Many years ago Philippa Marrack, John Kay and the
author of this message were graduate students in a
Cambridge laboratory. The latter two were attempting to
compare the spectrum of genes expressed at the RNA level
of activated and "resting" peripheral blood mononuclear
cells. These studies have continued since, and much has
been learned.
Now, the interesting paper of Teague et al. (Proc. Natl. Acad.
Sci. 96, 12691, October 1999) from the Marrack laboratory
compares the spectrum of genes expressed at the RNA level
of "resting" mouse T cells with the same cells 8 hr after
activation. Using powerful Affymetrix gene array technology
the results are spectacular, but do not appear to take into
account the fact that isolation procedures themselves may
change lymphocyte gene expression.
Whether these isolation procedures simulate some
naturally occurring process is uncertain.

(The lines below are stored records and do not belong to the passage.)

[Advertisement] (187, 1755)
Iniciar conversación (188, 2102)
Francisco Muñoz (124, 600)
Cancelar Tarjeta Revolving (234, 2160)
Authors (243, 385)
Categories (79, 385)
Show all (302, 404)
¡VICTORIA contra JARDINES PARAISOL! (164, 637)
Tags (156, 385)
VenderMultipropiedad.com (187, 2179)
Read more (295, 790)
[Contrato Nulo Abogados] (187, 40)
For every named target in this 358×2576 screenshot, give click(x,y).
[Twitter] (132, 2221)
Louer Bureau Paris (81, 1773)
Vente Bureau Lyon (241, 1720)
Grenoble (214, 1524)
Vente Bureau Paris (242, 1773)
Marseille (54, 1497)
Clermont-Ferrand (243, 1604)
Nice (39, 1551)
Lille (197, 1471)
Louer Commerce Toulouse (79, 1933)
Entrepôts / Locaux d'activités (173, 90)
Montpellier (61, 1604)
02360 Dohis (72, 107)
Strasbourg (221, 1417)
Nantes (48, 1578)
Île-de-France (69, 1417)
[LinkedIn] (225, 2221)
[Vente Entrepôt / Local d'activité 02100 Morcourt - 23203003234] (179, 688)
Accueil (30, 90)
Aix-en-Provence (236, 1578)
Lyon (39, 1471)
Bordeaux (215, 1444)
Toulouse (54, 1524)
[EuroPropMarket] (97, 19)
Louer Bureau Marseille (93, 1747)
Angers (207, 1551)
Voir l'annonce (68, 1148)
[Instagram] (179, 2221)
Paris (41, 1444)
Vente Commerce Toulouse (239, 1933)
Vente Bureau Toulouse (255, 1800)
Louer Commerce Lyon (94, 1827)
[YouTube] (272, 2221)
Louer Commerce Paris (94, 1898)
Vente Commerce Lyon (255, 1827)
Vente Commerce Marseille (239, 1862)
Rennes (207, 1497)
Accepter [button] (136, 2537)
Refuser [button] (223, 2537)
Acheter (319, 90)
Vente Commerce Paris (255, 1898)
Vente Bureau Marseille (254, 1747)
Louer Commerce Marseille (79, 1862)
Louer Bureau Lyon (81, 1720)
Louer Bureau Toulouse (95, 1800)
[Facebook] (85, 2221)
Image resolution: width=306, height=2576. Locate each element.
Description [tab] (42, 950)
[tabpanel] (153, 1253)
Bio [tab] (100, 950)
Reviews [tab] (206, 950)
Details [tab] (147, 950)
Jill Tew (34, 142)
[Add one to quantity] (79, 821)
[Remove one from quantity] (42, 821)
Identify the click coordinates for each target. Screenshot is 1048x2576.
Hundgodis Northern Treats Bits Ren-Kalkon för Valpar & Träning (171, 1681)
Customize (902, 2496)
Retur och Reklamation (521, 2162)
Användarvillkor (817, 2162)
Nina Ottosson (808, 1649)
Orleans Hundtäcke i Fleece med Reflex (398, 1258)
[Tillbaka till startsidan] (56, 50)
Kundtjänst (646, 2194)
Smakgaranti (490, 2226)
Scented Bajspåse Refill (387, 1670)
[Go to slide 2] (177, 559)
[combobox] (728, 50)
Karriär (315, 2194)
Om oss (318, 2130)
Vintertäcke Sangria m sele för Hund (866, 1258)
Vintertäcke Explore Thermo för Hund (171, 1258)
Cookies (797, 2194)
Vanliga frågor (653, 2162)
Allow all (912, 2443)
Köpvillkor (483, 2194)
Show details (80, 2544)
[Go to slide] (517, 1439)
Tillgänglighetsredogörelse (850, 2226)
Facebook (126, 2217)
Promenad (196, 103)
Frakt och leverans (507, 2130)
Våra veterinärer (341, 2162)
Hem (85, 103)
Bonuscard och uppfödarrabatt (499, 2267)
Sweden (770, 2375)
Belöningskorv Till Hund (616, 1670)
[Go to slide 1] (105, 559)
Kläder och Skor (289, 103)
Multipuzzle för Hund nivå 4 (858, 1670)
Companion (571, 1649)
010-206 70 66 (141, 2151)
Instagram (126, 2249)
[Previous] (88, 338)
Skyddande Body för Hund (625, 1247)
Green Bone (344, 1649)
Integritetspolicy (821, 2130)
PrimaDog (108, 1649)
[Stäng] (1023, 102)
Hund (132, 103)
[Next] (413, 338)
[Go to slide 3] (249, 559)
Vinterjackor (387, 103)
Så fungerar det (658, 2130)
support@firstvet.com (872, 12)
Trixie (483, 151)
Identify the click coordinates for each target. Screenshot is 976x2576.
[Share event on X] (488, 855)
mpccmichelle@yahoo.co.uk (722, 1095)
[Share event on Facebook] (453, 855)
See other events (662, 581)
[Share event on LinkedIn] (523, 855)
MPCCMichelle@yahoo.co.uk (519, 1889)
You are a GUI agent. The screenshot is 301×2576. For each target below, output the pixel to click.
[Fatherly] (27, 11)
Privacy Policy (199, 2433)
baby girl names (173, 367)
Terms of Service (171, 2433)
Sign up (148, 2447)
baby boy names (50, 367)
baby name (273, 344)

What is certain, is that we must be very cautious
in declaring these cells to be "resting", in the sense that
they have not been stimulated in some way. Kay, Forsdyke and
their coworkers found that overnight preincubation
returned cells to a state which might be related to the in vivo
"resting" state (low expression of c-fos/G0S7 and Egr1/G0S30).
Following activation greatly increased expression then occurs.
I append some references below:
Donald Forsdyke
Discussion Leader. Bionet.immunology
Heximer, S.P., Cristillo, A.D., Russell, L. and Forsdyke,
D.R. (1998) DNA Cell Biol.17, 249-263. Expression and
Processing of G0/G1 Switch Gene 24 (G0S24/TIS11/TTP/NUP475)
RNA in Cultured Human Blood Mononuclear Cells.
Cristillo, A.D., Heximer, S.P., Russell, L., and Forsdyke,
D.R. (1997) DNA Cell Biol. 16, 1449-1458. Cyclosporin
A Inhibits Early mRNA Expression of G0/G1 Switch Gene 2
(G0S2) in Cultured Human Blood Mononuclear Cells.
Heximer, S. P., Cristillo, A. D. & Forsdyke, D. R.(1997)
DNA Cell Biol. 16, 589-598. Comparison of mRNA expression of
genes regulating G-protein signalling (RGS1/IR20/BL34 and
RGS2/G0S8) in cultured human lymphocytes.